Part science and part engineering, computer science has long been viewed warily by scientists in other disciplines. But that is changing, not only because the computer has become the standard scientific instrument but also because “computational thinking” offers new ways to analyze the vast amounts of data now accessible to scientists. This new approach — what researchers call the “algorithmic” or “computational” lens — is transforming science in much the way the microscope and telescope did. When computer scientists train their sights on other disciplines, said Christos H. Papadimitriou, a Berkeley computer scientist who will help manage the institute, “truths come out that wouldn’t have come out otherwise.”

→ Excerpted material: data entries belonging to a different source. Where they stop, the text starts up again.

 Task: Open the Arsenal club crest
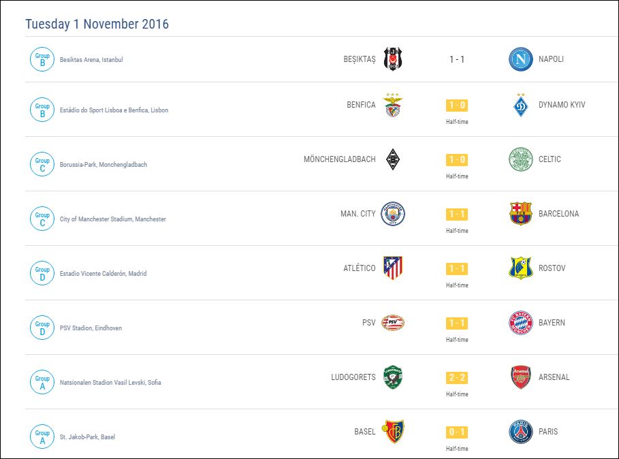point(521,377)
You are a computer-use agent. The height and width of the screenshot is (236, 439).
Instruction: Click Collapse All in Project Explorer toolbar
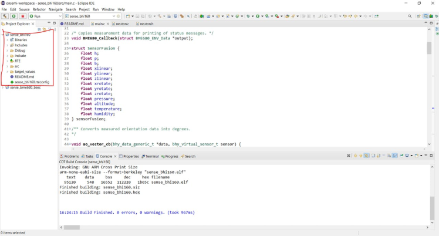coord(39,29)
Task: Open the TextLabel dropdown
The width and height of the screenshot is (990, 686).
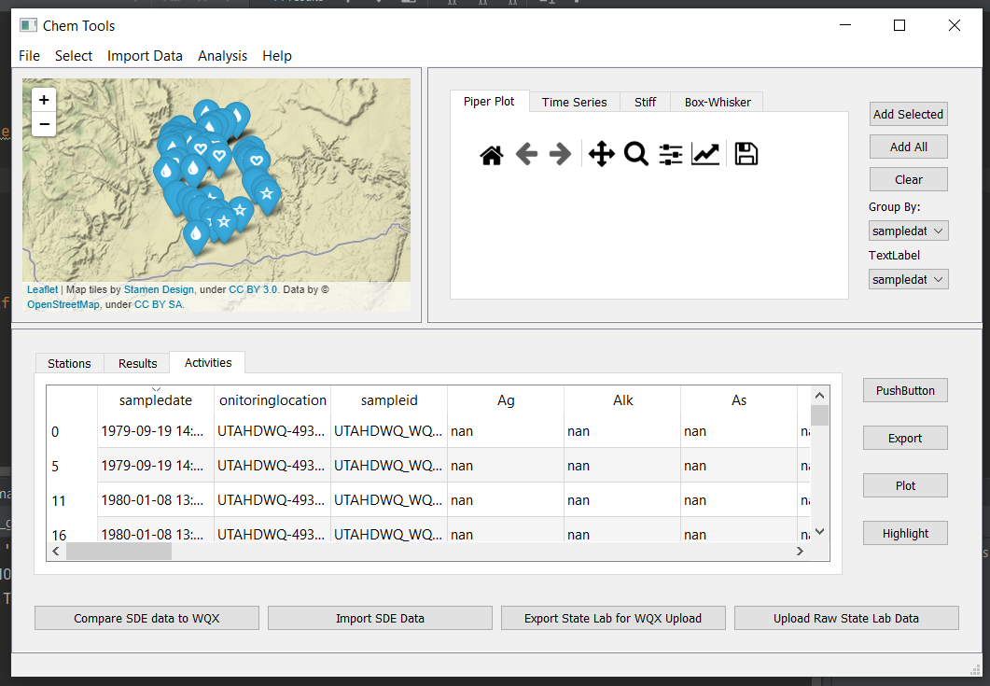Action: pos(908,278)
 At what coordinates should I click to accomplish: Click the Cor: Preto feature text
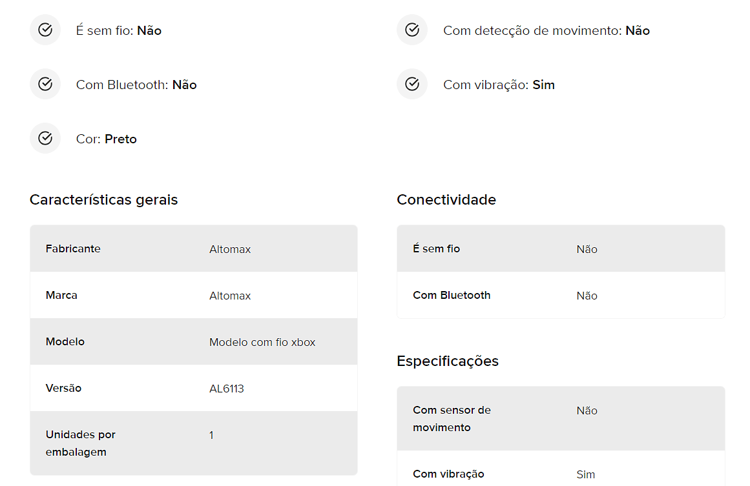click(106, 139)
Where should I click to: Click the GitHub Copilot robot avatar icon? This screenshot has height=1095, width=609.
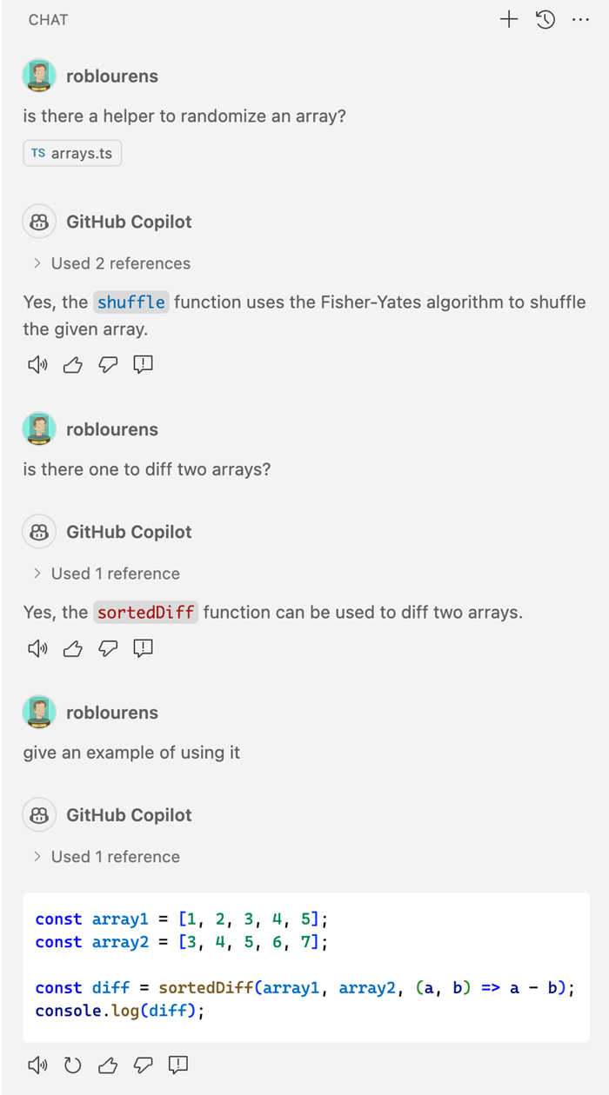tap(38, 222)
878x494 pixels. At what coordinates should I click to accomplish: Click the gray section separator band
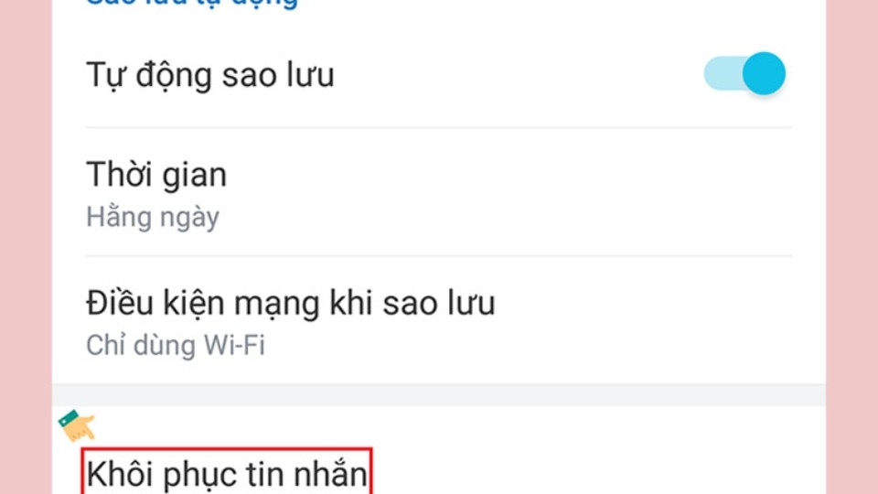pos(438,395)
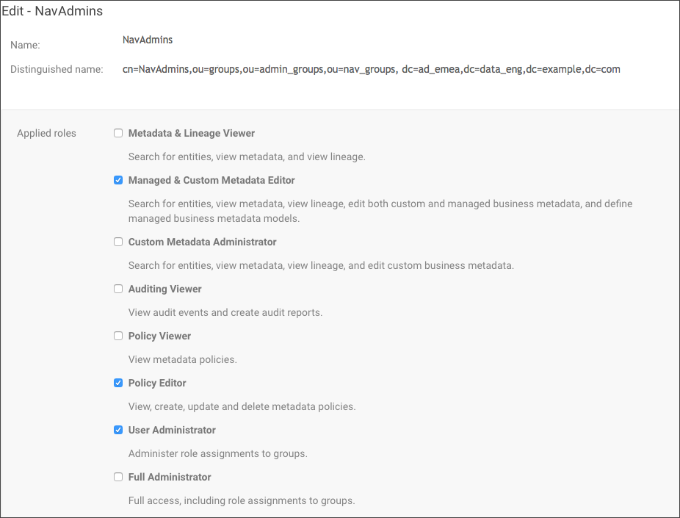This screenshot has height=518, width=680.
Task: Click the Custom Metadata Administrator label
Action: (x=202, y=242)
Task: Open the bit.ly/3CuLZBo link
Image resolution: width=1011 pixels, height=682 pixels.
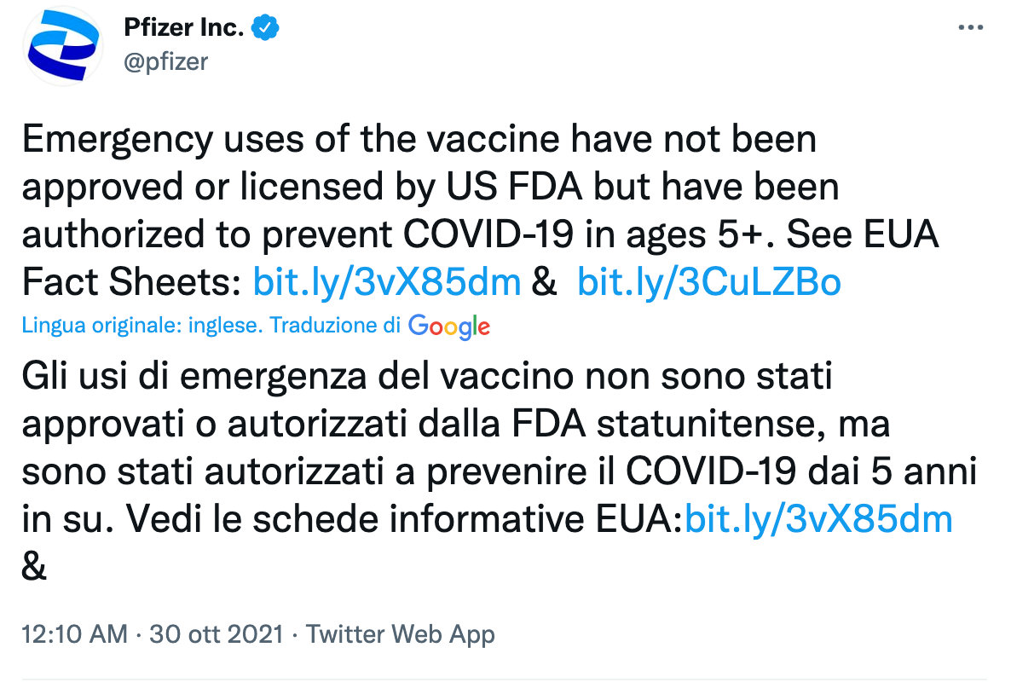Action: pos(709,282)
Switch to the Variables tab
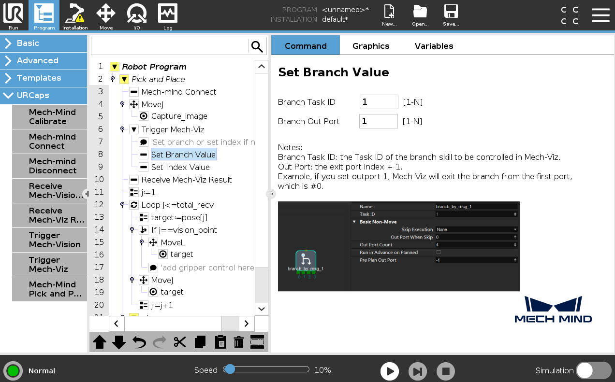Viewport: 615px width, 382px height. point(434,46)
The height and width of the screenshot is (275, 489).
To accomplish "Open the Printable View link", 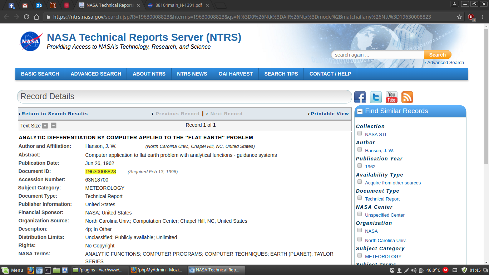I will [330, 114].
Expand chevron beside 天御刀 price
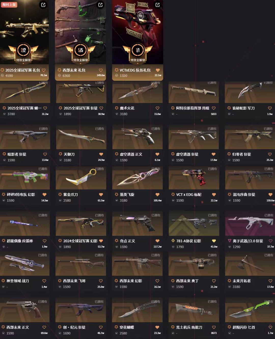Screen dimensions: 275x339 (61, 160)
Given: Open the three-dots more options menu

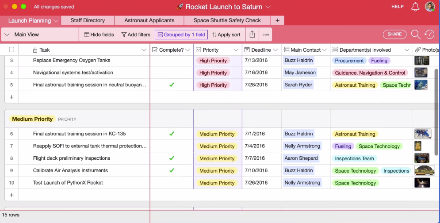Looking at the screenshot, I should [265, 35].
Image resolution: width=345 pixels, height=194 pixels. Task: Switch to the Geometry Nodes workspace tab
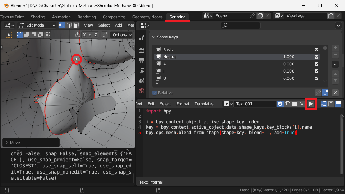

Moreover, the flood of experimental results generated by inexpensive sensors, combined with the Internet’s ubiquitous connectivity, is threatening to drown scientists in vast data sets often called “big data.”

“It’s analytics with big data, it’s the ability to compute and analyze in massive parallel architectures,” said Jeannette M. Wing, head of the computer science department at Carnegie Mellon University. “All the science and engineering disciplines realize this is part of the future.”

Ive been publicly advocating Big Data and datamining for many years, probably close to a decade, and its finally starting to gain serious traction in public consciousness and research directions. and complexity theory has finally found its “killer app” other than P vs NP to thrust it in the applied, rubber-meets-the-road limelight. hey, its a *teeny* sleight of hand there based on its history, but Im certainly not complaining.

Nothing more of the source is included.